Explanation: All options are multiples of 9.

Why the Distractors Are Tempting: - All are correct, testing thorough understanding.

Question 5

Question: Is 24 a prime number? A) Yes B) No

Correct Answer: B) No

Explanation: 24 has divisors other than 1 and 24 (e.g., 2, 3, 4, 6, 8, 12).

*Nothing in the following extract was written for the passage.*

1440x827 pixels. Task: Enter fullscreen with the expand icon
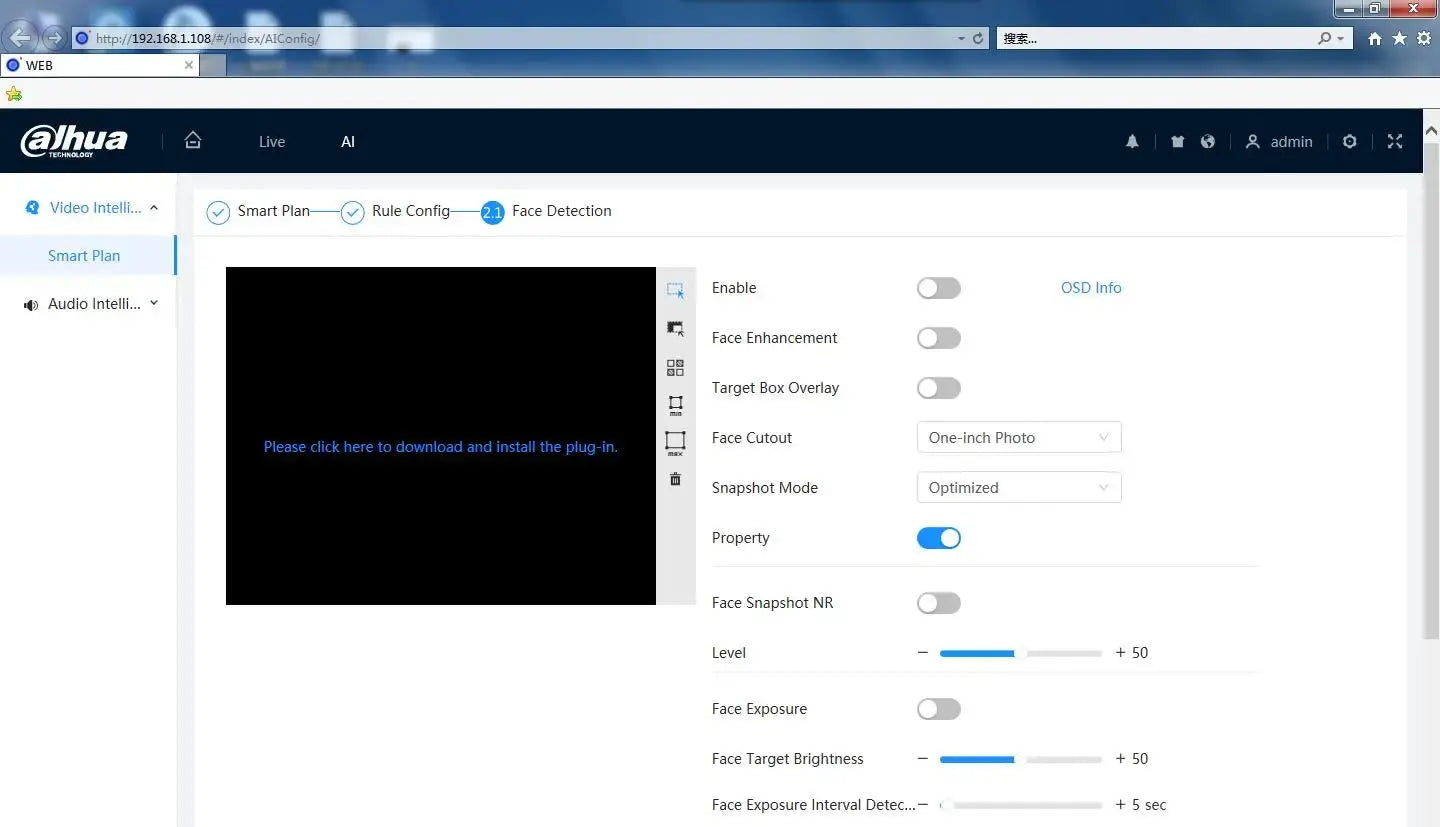[1395, 142]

Why the Distractors Are Tempting: - A) Yes: Students might miss checking all divisors.

30-Second Cheat Sheet

• Factors: Numbers that divide evenly into another number.
• Multiples: Numbers that are the product of another number and an integer.
• Prime Numbers: Numbers greater than 1 with no divisors other than 1 and themselves.
• Divisibility Rules: Specific rules for divisibility by common numbers.
• GCD and LCM: Greatest Common Divisor and Least Common Multiple.
• Fundamental Theorem of Arithmetic: Every integer greater than 1 is either a prime number itself or can be factorized into prime numbers uniquely.

Learning Path

1. Beginner Foundation: Understand basic arithmetic and multiplication facts.
2. Core Rules: Learn the definitions of factors, multiples, prime numbers, and divisibility rules.
3. Practice: Solve problems identifying factors, multiples, and prime numbers.
4. Timed Drills: Practice under exam conditions to improve speed and accuracy.
5. Mock Tests: Take full-length practice exams to simulate the real test environment.

Related Topics

1. Algebra: Number theory concepts are often used in algebraic expressions and equations.
2. Geometry: Understanding number properties helps in geometric proofs and constructions.
3. Probability and Statistics: Number theory aids in calculating probabilities and statistical measures.